***** Page excerpt
In practice, then, the first citation for a play from a collection would look like this:
2. Henrik Ibsen, “An Enemy of the People,” in A Doll’s House and Other Plays, trans. by Deborah Dawkin and Erik Skuggevik, ed. by Tore Rem (London: Penguin Books, 2016), pp. 309–320 (III. 21).
Here, for instance, we’re citing act three, line 21 from “An Enemy of the People,” which appears in A Doll’s House and Other Plays between pages 309 and 320.
Citing a Play More than Once
If you cite the same play more than once in your writing, you can use a shortened footnote citation for each citation after the first. Typically, this means using the author’s last name and a new pinpoint citation for the part of the text being cited. For instance, to cite the play above again we would write:
3. Shakespeare, IV. 4. 11–21.4. Ibsen, II. 10–11.
**********
***** Given entries
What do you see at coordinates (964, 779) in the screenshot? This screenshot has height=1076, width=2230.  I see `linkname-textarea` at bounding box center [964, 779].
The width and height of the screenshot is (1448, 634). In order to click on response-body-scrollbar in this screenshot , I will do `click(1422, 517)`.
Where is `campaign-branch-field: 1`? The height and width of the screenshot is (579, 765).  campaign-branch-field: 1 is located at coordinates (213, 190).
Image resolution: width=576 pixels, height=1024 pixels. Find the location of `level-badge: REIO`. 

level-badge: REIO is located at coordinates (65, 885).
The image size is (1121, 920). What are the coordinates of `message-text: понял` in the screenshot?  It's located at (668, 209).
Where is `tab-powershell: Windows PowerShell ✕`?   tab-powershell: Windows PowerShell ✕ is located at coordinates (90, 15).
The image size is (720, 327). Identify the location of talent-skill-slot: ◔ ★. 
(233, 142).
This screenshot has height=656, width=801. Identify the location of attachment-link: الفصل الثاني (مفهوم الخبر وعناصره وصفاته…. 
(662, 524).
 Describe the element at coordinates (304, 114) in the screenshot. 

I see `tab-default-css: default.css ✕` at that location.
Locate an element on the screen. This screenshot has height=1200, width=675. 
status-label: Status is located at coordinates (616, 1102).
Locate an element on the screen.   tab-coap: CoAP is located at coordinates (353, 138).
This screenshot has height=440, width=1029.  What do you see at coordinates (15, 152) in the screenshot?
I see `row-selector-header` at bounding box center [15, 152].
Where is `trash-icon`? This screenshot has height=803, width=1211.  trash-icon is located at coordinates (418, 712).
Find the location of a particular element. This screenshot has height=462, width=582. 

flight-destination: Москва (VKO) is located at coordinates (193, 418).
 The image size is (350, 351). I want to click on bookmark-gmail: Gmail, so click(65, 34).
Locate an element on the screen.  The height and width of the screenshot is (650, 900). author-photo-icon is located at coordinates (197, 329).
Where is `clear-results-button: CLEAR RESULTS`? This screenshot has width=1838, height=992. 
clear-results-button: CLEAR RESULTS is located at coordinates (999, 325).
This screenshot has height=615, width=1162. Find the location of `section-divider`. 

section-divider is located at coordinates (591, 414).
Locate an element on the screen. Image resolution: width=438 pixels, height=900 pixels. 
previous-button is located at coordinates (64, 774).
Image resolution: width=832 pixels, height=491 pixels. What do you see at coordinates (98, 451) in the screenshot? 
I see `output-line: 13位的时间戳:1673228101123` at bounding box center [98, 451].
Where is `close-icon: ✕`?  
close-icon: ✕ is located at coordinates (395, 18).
**********
Task set:
A) In the play-citation guide:
(i) Who translated the collection cited in footnote 2?
(ii) Which act and line of "An Enemy of the People" does that footnote cite?
(iii) What does a shortened footnote citation typically include?
B) Write the next part of the play-citation guide, picking up after its final line.

Answer section:
A)
(i) Deborah Dawkin and Erik Skuggevik
(ii) Act three, line 21
(iii) The author's last name and a new pinpoint citation for the part of the text being cited

B)
If you are citing more than one play by the same author, though, you may need to use a shortened play title as well as or instead of the author’s last name in repeat citations. For more information, see our blog post on repeat citations in MHRA.
Adding a Play in an MHRA Bibliography
Every source you cite should also be added to your bibliography. The format here is largely the same as in the first footnote citation, except:
The author’s last name and first name should be reversed. This ensures that sources are listed alphabetically by the author’s last name.
You don’t need any pinpoint citations (e.g., page or line numbers).
There are no periods at the end of MHRA bibliography entries.